DIRECTIVE 1: In the issue thread below, why does grossmj say it is not a big issue that flaviojs cannot test on macOS or Windows? Answer in one to three sentences.
DIRECTIVE 2: Translate this sentence from the issue thread below into Spanish: "Rust has been a pleasure to code, so I would rather move stuff to rust while fixing bugs and exploring the virtual hardware."

DOCUMENT SEGMENT:
##########
Skip to content
New issue

Have a question about this project? Sign up for a free GitHub account to open an issue and contact its maintainers and the community.

By clicking “Sign up for GitHub”, you agree to our terms of service and privacy statement. We’ll occasionally send you account related emails.

Already on GitHub? Sign in to your account

[Proposal] add rust? #230

Open
flaviojs opened this issue Apr 5, 2024 · 7 comments
Open

[Proposal] add rust? #230

flaviojs opened this issue Apr 5, 2024 · 7 comments
Labels

Comments

@flaviojs
Copy link
Contributor

flaviojs commented Apr 5, 2024

I don't want to develop in C, it's very frustrating.
Most of the bugs I've fixed would never exist in safe rust.
What is left either I don't know how to handle yet, or needs more information, or needs development.

Rust has been a pleasure to code, so I would rather move stuff to rust while fixing bugs and exploring the virtual hardware.
It would be a gradual change, without a real plan, so you can think of the dynamips code being C+rust.
However, I develop on linux so I wont be able to test stuff on macos or windows.

Also, you can think of me as a wild programmer that can disappear at any time.
If you want safety then it's better to make a release before adding rust.

In short... add rust?

@grossmj
Copy link
Member

grossmj commented Apr 6, 2024

I don't want to develop in C, it's very frustrating.
Most of the bugs I've fixed would never exist in safe rust.

I agree, C can be very frustrating. I had fun developing in C back in the days however now it is always painful to go back to it since I code in higher level languages...

However, I develop on linux so I wont be able to test stuff on macos or windows.

Not a big issue for us. We don't intend to support macOS or Windows starting with GNS3 v3.

In short... add rust?

Well, I don't really know the amount of work needed. I would just say Dynamips will be less and less used in the future, so maybe is not worth putting in too much effort? However if it is just for the technical challenge, then yes it could be great.

@flaviojs
Copy link
Contributor Author

flaviojs commented Apr 6, 2024

Well, I don't really know the amount of work needed. I would just say Dynamips will be less and less used in the future, so maybe is not worth putting in too much effort?

As long as you stick to small self-contained work then the total amount of work is irrelevant. I'm not gonna aim for it, but as long as the base code is decent then it can be adapted for other (non-cisco) hardware. It might become useful in the future if the virtual hardware is feature-complete.

However if it is just for the technical challenge, then yes it could be great.

Cool, just need to know if I should wait for a release before starting. :)
##########
GIVEN DATA:
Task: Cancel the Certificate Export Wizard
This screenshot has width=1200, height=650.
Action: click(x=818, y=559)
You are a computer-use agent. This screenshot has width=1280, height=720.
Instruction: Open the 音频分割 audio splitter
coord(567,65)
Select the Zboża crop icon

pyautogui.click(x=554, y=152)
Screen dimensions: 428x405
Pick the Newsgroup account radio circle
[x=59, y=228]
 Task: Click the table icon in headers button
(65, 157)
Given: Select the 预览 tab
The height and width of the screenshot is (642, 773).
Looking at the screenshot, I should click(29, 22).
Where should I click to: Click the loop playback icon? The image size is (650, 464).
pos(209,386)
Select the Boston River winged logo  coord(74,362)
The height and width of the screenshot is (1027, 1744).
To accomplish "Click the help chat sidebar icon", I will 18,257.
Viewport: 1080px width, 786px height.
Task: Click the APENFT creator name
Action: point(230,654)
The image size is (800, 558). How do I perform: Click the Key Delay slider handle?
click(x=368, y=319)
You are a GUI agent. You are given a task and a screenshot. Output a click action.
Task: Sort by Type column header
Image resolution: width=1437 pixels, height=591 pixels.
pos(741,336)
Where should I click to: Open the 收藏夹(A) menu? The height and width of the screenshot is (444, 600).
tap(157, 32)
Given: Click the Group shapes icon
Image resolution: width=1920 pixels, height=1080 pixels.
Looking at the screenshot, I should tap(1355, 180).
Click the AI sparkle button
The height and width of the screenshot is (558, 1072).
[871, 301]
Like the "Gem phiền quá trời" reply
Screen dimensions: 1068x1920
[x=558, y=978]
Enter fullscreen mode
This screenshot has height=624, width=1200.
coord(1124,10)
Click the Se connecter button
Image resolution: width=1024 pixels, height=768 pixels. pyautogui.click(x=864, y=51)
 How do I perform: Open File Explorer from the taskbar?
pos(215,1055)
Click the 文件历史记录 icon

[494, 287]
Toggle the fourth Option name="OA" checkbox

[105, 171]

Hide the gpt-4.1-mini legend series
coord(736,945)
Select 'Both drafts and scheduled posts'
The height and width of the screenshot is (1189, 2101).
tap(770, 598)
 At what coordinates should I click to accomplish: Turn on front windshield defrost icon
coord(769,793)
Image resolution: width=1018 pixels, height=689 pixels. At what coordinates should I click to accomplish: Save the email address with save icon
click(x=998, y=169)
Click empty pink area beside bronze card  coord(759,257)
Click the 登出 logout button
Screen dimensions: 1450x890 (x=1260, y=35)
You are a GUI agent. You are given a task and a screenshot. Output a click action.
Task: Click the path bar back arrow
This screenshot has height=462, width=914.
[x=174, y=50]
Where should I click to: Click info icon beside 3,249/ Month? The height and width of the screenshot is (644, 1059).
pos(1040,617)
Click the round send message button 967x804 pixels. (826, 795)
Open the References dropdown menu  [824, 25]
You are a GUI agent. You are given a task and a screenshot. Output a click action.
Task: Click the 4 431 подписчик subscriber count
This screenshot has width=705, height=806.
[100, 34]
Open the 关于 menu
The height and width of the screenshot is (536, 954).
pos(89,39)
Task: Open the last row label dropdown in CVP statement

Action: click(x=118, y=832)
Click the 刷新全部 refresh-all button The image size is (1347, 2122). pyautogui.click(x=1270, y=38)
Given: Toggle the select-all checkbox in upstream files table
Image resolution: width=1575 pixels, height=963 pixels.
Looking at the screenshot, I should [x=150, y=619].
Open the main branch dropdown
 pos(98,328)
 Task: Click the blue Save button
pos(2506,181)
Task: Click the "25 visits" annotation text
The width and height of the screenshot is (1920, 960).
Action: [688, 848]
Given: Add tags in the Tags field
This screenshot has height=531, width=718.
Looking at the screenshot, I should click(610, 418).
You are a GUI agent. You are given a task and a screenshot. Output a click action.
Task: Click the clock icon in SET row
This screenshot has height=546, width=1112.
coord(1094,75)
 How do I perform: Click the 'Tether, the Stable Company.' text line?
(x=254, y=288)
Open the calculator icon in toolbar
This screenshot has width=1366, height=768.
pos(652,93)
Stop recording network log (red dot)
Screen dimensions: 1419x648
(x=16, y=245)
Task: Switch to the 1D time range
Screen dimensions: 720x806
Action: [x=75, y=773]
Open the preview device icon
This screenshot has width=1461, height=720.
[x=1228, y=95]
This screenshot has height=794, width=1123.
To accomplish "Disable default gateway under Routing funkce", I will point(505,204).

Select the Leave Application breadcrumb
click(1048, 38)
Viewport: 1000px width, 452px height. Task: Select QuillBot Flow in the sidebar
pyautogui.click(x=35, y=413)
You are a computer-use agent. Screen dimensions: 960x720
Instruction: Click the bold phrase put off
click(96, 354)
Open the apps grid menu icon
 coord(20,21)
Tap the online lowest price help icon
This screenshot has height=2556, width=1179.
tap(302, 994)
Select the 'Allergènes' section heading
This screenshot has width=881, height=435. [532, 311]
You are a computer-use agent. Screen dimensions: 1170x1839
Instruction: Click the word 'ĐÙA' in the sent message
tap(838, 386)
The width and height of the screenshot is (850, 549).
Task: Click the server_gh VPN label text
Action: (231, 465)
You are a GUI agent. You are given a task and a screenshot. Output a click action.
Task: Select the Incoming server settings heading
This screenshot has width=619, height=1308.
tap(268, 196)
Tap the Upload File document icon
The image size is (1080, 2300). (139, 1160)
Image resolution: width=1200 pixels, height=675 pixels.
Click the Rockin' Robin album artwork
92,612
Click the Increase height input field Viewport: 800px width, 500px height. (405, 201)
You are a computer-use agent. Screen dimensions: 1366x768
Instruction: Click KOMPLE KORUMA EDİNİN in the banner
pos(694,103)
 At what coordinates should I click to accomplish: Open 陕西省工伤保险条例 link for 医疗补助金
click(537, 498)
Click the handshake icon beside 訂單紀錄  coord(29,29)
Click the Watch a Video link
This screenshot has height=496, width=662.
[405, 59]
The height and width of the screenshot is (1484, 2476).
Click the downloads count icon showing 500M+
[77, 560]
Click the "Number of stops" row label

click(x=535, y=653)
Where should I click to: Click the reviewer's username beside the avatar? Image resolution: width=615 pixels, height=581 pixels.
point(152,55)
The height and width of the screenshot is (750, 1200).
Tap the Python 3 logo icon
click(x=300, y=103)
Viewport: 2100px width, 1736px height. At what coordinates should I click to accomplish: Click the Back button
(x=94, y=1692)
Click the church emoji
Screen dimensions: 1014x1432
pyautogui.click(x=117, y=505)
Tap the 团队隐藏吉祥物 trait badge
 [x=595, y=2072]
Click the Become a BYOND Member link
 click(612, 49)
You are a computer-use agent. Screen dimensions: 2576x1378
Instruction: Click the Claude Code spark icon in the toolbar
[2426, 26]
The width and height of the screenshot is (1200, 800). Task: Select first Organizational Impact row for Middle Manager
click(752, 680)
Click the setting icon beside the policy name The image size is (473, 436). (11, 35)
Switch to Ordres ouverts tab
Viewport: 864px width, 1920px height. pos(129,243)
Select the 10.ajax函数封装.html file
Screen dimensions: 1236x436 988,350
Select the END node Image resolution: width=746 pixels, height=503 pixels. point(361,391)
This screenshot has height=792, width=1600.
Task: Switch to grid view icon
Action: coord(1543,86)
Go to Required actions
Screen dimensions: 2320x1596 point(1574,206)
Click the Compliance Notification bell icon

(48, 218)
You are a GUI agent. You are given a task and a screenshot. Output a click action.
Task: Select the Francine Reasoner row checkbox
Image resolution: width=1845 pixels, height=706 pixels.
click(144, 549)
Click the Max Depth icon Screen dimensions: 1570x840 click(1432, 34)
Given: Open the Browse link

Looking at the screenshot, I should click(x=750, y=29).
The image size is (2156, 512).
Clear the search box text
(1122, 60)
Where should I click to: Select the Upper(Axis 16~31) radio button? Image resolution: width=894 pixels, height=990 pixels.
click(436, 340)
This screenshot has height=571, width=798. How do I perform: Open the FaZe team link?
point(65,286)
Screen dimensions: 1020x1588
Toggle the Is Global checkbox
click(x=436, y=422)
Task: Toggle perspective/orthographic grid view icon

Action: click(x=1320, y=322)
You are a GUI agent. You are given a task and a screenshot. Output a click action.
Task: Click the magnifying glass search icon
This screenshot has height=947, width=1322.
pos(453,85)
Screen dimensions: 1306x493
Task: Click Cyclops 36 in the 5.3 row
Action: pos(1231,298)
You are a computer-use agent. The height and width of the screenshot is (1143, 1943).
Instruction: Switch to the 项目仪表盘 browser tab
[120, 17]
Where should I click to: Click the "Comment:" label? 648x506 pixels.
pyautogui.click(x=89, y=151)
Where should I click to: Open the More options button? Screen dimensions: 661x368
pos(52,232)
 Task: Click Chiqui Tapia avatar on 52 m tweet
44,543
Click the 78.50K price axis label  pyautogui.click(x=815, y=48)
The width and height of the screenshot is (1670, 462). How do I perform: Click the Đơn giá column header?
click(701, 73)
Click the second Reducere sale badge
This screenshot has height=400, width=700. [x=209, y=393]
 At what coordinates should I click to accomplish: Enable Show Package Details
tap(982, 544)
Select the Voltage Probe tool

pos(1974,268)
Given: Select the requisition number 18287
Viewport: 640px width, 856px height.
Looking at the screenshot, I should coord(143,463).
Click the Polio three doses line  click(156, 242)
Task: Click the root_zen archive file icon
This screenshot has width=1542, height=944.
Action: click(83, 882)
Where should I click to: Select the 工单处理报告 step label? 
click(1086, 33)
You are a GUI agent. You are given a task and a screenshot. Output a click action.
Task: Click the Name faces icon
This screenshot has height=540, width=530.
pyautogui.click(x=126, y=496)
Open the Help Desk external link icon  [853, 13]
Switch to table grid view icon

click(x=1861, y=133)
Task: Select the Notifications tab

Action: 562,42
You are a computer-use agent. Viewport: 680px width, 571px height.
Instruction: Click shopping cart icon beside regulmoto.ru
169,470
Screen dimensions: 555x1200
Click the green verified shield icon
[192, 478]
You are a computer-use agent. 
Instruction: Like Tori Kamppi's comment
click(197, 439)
##########
FULL ANSWER 1: grossmj says it is not a big issue because the project does not intend to support macOS or Windows starting with GNS3 v3.

FULL ANSWER 2: Programar en Rust ha sido un placer, así que preferiría pasar cosas a Rust mientras corrijo errores y exploro el hardware virtual.